* TASK ITEM
Below are the entries; state how many of their lines contain the string "gear", and nothing more.
- Opening Delimiter -
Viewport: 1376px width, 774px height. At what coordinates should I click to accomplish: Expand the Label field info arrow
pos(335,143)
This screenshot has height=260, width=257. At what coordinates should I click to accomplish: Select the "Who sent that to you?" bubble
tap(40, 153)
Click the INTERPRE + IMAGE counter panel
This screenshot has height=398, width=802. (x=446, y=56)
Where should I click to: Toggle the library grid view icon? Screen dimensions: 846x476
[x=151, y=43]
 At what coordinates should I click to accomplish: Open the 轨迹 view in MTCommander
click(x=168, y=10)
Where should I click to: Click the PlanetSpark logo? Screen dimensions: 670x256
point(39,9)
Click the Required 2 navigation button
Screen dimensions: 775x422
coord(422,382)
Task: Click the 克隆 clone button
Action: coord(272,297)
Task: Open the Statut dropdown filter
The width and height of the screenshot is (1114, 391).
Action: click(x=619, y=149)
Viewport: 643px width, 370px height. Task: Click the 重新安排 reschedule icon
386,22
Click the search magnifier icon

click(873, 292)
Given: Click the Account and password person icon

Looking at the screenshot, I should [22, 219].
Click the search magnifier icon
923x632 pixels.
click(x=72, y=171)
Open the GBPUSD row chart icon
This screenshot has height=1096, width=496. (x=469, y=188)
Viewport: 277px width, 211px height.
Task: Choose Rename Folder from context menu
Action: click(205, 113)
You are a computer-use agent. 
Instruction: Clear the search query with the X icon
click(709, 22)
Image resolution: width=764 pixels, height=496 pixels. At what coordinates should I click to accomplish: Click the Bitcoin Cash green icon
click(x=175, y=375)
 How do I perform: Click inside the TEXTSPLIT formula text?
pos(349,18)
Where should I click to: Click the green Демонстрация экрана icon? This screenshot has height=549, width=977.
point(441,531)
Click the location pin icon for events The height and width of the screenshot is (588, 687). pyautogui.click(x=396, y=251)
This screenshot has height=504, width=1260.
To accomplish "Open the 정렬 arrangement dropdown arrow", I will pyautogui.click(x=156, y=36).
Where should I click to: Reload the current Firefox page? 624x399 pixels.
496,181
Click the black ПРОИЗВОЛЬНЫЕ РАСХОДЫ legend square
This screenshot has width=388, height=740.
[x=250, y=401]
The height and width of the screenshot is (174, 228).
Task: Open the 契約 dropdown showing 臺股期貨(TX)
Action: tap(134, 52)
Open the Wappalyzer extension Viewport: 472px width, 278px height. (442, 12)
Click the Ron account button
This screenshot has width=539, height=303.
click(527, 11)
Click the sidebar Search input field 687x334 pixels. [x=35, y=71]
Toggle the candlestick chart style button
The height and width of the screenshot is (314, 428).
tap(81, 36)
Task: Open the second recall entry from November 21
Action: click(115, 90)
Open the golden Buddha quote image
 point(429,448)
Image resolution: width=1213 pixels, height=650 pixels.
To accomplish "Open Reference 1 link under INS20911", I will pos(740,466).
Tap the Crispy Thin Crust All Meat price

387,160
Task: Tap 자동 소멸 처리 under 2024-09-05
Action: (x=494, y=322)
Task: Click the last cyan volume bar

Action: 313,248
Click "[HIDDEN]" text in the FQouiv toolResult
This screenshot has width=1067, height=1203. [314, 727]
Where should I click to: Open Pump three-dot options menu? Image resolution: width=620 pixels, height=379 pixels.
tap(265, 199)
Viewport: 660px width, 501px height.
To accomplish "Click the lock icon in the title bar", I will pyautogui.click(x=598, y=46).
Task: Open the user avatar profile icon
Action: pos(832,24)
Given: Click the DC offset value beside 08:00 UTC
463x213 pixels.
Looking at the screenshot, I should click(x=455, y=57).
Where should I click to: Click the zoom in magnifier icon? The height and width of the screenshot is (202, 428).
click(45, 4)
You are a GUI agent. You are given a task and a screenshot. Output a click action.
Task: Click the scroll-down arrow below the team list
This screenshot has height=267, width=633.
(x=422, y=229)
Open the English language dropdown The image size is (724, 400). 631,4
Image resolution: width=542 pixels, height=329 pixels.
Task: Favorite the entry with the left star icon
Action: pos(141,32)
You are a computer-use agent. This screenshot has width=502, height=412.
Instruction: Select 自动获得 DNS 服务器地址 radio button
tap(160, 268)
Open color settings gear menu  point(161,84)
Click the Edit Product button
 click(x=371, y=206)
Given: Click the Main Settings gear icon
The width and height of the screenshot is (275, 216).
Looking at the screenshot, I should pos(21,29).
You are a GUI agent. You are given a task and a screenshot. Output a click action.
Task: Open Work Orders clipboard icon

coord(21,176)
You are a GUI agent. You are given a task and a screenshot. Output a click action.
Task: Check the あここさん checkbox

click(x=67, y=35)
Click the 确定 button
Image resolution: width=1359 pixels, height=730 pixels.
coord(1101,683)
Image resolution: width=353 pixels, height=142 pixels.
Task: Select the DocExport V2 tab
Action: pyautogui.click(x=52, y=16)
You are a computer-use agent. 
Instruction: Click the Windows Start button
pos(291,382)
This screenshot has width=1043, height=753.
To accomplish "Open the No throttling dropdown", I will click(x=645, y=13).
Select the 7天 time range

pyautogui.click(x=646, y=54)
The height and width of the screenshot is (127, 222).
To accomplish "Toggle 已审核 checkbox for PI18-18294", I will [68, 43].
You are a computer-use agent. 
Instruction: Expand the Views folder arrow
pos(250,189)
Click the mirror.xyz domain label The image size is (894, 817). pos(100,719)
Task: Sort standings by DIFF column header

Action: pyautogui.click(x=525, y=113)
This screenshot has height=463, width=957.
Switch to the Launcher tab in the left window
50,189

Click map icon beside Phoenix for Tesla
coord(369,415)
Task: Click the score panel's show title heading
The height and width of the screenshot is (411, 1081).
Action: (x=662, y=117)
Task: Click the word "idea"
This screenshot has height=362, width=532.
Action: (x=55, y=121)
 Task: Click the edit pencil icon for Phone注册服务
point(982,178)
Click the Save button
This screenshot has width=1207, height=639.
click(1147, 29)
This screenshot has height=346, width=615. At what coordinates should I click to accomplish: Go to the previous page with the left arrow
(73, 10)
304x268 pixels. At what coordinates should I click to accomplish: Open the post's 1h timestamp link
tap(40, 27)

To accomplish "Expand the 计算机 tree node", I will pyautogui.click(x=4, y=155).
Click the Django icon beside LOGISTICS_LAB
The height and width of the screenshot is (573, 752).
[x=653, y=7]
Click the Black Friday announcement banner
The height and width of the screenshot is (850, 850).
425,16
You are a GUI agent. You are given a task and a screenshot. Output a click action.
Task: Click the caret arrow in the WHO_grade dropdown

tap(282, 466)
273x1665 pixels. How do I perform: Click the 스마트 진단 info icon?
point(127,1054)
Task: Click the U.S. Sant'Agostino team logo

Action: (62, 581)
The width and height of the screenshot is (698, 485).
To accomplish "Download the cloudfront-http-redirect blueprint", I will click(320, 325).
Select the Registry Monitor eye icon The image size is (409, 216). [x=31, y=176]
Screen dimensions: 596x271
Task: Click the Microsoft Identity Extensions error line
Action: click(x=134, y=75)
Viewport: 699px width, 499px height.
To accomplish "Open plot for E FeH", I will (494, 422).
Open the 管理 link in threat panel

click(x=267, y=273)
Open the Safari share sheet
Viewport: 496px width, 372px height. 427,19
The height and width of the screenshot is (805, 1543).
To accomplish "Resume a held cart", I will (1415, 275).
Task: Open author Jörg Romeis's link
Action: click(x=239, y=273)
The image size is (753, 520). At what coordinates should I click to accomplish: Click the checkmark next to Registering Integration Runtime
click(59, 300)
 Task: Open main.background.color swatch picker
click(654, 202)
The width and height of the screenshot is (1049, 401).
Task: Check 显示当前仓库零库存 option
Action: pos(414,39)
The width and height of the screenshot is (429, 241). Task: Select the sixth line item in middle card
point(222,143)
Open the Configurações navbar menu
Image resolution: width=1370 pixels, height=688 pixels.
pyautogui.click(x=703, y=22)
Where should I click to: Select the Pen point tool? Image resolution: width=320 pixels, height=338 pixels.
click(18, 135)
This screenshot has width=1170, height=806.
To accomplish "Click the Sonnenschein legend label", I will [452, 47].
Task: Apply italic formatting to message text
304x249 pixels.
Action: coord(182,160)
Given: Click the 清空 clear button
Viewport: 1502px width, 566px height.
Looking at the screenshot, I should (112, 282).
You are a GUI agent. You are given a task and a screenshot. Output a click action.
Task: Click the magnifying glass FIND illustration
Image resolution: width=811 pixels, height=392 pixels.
- Closing Delimiter -
* TASK ANSWER
2